Non traditional in many ways, Dillard begins her work by claiming, "When everything else has gone from my brain...what will be left is topology: the dreaming memory of land as it lay." From this emerges a rich and generous history of Pittsburg, the landscape upon which Dillard's childhood is inscribed. She takes the reader on a journey through every rock she overturned with a popsicle stick in hopes of finding buried treasure, through the alleyways where childhood games were played with ferocity, to the hallowed halls of Junior League dances where children are manufactured to become the city's elite. Her personal history is so entwined with that of the city that they are artfully rendered one in the same.

Unlike other memoirs, An American Childhood flouts the traditional coming of age trope. Instead, Dillard focuses on awakening from the self absorption of early childhood and entrance into the greater world. In a sense, she chronicles the Lacanian moment of self awareness, and does so lyrically and deftly.

For me, her work most resonates when she speaks of the importance of books and reading in forming her malleable psyche and material interactions with the world. In her words, "The visible world turned me curious to books; the books propelled me reeling back to the world." For Dillard, reading becomes a love "most requited" (according to Wetherell's Post review). It is the medium through which boundaries are shattered, hopes are realized, and escapes are planned.

In this memoir, Dillard's prowess as a poet shines through. Her lyrical recollections of the past seem as if they are memories from your own childhood. Even if you have not read any of her previous works, read An American Childhood in order to relieve the innocence and wonder of your own youth. ( )
1 vote Casey_Marie | Apr 27, 2015 |
My parents grew up in northeast Ohio, and I grew up with Pittsburgh jokes.

I read this more than a decade ago. The only concrete image that remains for me from this book is an image of a small girl climbing the front steps of a library (which may or may not actually be from this book), but I remember enjoying the book and I remember that it's the first time I'd heard anything positive (or even nuanced) about Pittsburgh. ( )
  ImperfectCJ | Jan 25, 2015 |
It is difficult to convey how impressed I was with this book. Or even to separate which aspects of it I was most impressed by. There was the incredible skill of the author to recall and flesh out memories into these perfectly formed little scenes. There was the lyrical prose and ingeniously-combined word groupings. There was perfect capturing of the types of feelings that a child has about the most seemingly benign situations. There was the tone: neither showy nor falsely-modest. There was the time that it captured in 1950s Pittsburgh, with all the greater social issues and inner social circles it involved. It is really a wonderful book. ( )

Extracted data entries
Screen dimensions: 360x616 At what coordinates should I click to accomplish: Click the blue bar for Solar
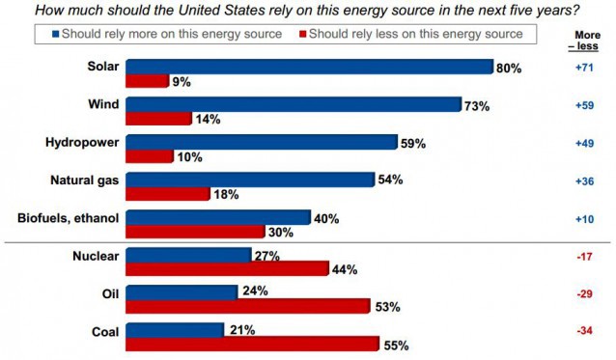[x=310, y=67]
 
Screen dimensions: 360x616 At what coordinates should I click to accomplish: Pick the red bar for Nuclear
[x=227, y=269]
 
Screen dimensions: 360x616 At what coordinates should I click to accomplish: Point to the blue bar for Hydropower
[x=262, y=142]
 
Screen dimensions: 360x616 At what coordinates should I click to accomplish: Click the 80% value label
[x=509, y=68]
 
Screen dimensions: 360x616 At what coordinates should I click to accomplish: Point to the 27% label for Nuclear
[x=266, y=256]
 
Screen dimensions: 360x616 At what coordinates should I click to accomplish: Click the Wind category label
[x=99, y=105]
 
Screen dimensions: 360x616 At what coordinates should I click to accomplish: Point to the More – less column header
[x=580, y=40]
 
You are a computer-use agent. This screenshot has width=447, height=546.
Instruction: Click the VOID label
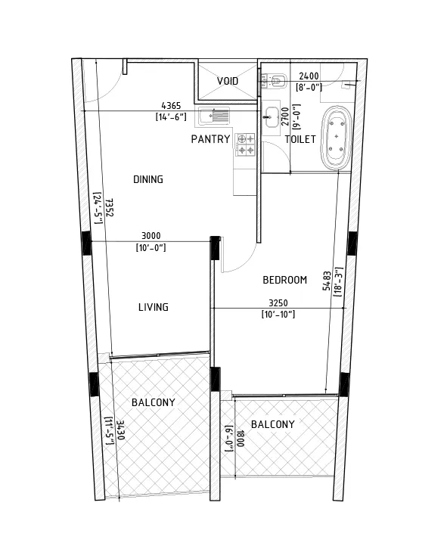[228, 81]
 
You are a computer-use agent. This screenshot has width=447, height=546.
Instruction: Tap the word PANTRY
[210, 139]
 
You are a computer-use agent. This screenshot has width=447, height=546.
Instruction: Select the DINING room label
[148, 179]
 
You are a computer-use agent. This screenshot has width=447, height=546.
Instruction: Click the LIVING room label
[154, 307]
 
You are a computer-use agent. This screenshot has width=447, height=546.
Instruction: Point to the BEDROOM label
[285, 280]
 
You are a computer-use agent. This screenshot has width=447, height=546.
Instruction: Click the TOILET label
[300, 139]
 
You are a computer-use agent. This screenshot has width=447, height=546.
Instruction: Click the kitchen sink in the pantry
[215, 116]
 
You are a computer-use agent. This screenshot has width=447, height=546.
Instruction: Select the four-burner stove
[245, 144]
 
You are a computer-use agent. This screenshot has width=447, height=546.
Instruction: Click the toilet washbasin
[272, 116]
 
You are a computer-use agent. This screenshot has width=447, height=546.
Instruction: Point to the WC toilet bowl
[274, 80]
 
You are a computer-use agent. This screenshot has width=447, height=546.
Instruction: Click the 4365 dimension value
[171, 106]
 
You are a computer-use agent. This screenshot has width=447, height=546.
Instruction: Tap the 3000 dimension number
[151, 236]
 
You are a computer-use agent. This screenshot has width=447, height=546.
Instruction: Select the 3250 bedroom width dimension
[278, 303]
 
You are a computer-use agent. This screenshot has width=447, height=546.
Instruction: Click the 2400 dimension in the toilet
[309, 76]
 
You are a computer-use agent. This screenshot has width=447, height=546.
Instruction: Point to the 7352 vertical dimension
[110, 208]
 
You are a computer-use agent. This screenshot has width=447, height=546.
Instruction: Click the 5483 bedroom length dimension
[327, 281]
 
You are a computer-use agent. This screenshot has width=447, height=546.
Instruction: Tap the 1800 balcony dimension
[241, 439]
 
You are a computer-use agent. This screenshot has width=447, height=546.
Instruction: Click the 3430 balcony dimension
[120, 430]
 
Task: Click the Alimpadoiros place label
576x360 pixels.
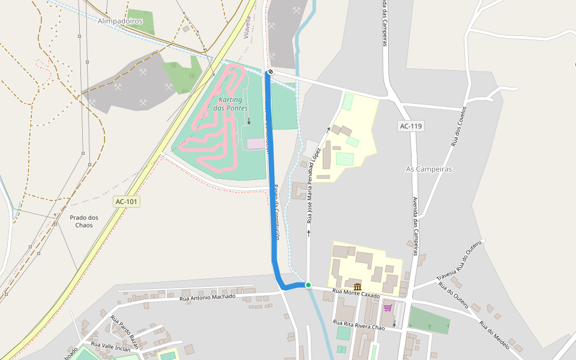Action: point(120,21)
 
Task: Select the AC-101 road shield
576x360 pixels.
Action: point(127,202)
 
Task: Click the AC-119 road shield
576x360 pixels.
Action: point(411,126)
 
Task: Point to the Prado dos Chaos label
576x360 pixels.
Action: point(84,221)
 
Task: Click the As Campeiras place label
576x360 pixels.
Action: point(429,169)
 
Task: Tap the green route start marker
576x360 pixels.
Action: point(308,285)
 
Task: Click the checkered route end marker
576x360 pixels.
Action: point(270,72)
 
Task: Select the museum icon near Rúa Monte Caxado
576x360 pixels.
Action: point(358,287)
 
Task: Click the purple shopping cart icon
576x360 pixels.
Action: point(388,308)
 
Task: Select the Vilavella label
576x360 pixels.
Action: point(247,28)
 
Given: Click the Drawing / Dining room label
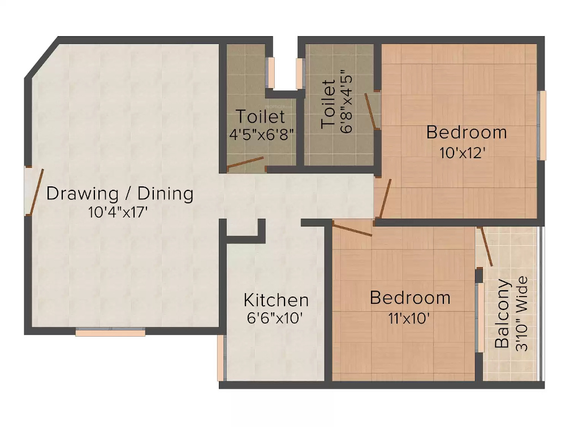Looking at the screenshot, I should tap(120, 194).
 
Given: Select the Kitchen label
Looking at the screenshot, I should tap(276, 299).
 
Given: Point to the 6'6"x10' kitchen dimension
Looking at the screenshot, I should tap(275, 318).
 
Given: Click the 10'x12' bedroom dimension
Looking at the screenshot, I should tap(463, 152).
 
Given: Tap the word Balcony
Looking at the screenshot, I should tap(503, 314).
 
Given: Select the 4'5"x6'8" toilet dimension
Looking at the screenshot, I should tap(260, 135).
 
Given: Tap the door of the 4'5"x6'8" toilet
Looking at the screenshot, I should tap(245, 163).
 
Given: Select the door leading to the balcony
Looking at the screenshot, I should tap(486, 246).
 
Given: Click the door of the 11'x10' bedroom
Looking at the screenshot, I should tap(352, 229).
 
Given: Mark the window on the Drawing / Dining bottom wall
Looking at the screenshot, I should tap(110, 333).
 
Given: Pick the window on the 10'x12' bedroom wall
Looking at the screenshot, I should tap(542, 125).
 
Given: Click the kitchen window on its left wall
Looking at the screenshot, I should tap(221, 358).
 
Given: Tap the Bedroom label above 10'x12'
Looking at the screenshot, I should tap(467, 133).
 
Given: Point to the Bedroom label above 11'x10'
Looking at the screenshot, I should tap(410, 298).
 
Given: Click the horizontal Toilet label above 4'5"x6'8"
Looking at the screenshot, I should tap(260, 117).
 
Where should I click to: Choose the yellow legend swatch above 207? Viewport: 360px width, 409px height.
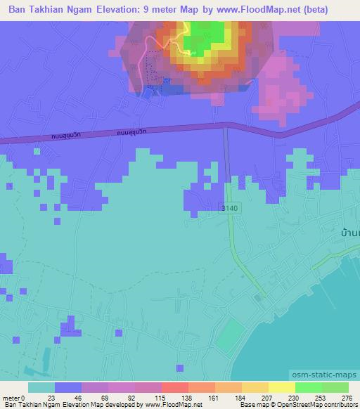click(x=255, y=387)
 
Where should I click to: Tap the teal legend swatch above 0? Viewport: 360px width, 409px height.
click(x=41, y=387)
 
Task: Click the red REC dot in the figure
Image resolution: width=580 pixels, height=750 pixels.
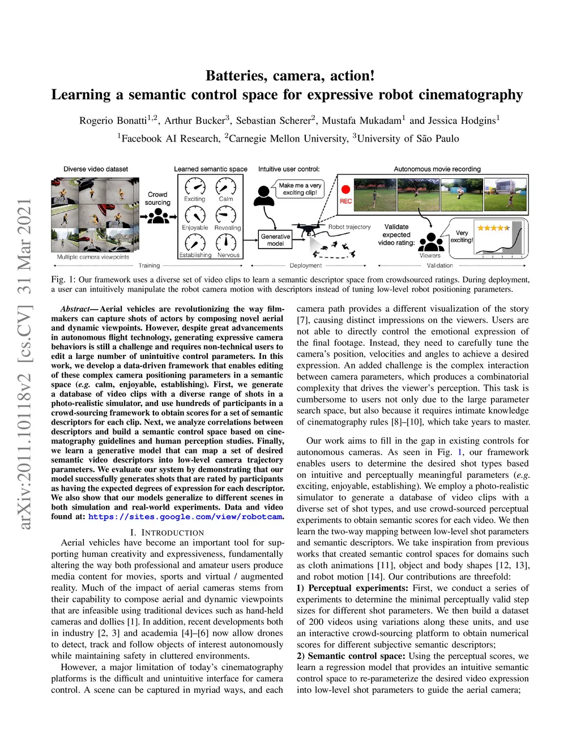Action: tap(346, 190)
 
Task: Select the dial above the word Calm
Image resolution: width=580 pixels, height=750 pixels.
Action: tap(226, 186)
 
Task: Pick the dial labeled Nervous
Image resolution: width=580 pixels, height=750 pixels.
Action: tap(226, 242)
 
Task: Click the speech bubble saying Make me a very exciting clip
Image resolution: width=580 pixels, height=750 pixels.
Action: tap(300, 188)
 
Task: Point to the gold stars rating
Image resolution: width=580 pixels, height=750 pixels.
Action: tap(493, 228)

* * *

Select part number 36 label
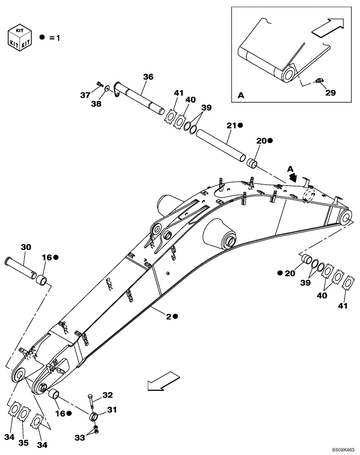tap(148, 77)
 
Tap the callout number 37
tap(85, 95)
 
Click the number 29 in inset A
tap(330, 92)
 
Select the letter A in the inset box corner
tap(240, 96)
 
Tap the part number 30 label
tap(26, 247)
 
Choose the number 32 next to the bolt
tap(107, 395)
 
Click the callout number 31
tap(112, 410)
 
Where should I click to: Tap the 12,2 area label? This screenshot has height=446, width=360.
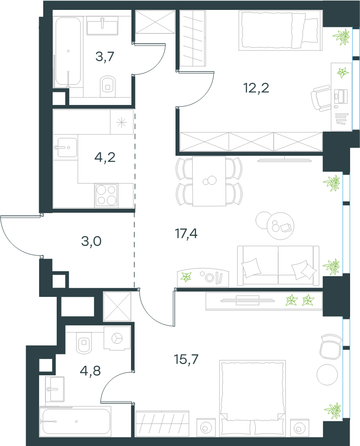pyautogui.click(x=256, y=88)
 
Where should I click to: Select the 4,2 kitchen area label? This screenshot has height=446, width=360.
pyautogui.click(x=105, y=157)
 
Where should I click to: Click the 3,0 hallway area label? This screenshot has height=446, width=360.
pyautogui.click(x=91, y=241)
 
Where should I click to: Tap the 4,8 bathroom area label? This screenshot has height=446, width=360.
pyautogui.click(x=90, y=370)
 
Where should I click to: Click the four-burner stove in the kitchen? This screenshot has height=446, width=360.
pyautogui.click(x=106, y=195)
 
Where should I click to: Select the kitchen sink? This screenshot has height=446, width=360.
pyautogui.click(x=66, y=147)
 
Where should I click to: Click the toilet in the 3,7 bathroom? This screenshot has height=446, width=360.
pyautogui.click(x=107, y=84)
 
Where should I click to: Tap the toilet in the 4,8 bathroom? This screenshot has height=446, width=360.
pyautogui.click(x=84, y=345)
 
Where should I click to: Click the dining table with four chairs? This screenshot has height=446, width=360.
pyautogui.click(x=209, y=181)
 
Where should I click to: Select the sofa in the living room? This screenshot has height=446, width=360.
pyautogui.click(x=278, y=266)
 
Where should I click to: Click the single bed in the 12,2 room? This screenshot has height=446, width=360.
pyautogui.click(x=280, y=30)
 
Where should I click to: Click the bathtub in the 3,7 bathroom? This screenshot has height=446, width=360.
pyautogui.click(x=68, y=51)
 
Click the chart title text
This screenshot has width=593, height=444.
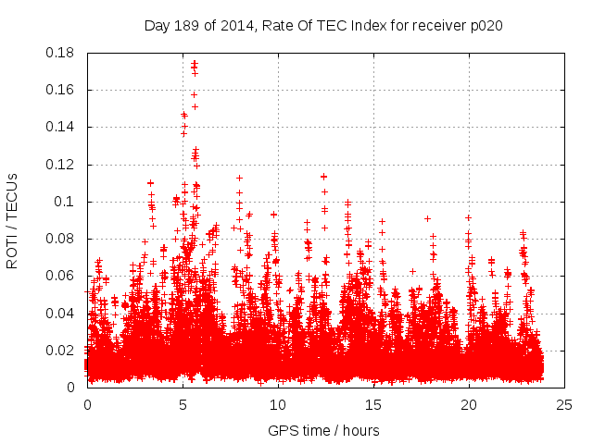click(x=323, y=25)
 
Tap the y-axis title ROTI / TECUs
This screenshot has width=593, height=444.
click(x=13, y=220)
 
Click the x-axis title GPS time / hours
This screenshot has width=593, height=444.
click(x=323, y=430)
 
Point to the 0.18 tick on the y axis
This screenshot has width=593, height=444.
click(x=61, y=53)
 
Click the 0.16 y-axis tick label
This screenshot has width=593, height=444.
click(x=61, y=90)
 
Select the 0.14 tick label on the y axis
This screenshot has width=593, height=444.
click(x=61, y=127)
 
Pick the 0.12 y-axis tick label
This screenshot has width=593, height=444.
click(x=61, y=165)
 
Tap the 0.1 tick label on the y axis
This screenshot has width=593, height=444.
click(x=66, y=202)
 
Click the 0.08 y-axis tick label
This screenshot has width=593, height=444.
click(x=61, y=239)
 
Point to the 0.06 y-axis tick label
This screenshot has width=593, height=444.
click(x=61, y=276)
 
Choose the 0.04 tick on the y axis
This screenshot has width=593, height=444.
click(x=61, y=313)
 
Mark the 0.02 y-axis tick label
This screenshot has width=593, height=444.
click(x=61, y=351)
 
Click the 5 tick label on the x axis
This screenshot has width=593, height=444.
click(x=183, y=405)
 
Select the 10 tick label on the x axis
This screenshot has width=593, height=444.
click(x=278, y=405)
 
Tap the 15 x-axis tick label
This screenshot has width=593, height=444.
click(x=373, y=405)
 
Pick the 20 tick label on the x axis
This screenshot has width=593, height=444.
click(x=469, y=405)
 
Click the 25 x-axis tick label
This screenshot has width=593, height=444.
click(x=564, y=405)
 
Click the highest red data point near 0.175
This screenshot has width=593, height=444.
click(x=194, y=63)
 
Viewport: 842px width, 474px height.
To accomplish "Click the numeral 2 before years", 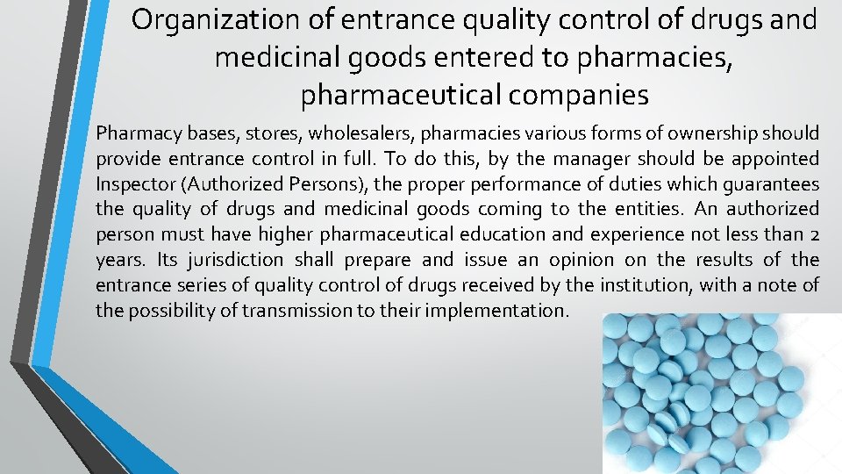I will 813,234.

==

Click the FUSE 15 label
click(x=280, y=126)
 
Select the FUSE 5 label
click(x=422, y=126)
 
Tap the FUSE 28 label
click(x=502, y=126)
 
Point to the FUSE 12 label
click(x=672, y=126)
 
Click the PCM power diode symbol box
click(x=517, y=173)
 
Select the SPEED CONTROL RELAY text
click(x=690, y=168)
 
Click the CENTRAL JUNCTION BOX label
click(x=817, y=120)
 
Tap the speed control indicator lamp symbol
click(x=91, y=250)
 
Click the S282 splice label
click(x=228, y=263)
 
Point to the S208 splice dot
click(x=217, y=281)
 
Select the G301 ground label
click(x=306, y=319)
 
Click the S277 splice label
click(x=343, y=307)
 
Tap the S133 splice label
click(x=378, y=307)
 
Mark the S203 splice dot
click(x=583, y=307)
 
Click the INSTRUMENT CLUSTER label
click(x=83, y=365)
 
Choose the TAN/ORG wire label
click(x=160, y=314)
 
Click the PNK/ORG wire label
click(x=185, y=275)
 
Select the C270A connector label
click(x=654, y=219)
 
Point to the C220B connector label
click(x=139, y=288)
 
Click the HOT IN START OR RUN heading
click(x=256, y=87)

[TASK GOAL]:
Please repeat the reviews of An American Childhood above word for word, between "Unlike other memoirs, An" and "escapes are planned.", inclusive.

[SOLUTION]:
Unlike other memoirs, An American Childhood flouts the traditional coming of age trope. Instead, Dillard focuses on awakening from the self absorption of early childhood and entrance into the greater world. In a sense, she chronicles the Lacanian moment of self awareness, and does so lyrically and deftly.

For me, her work most resonates when she speaks of the importance of books and reading in forming her malleable psyche and material interactions with the world. In her words, "The visible world turned me curious to books; the books propelled me reeling back to the world." For Dillard, reading becomes a love "most requited" (according to Wetherell's Post review). It is the medium through which boundaries are shattered, hopes are realized, and escapes are planned.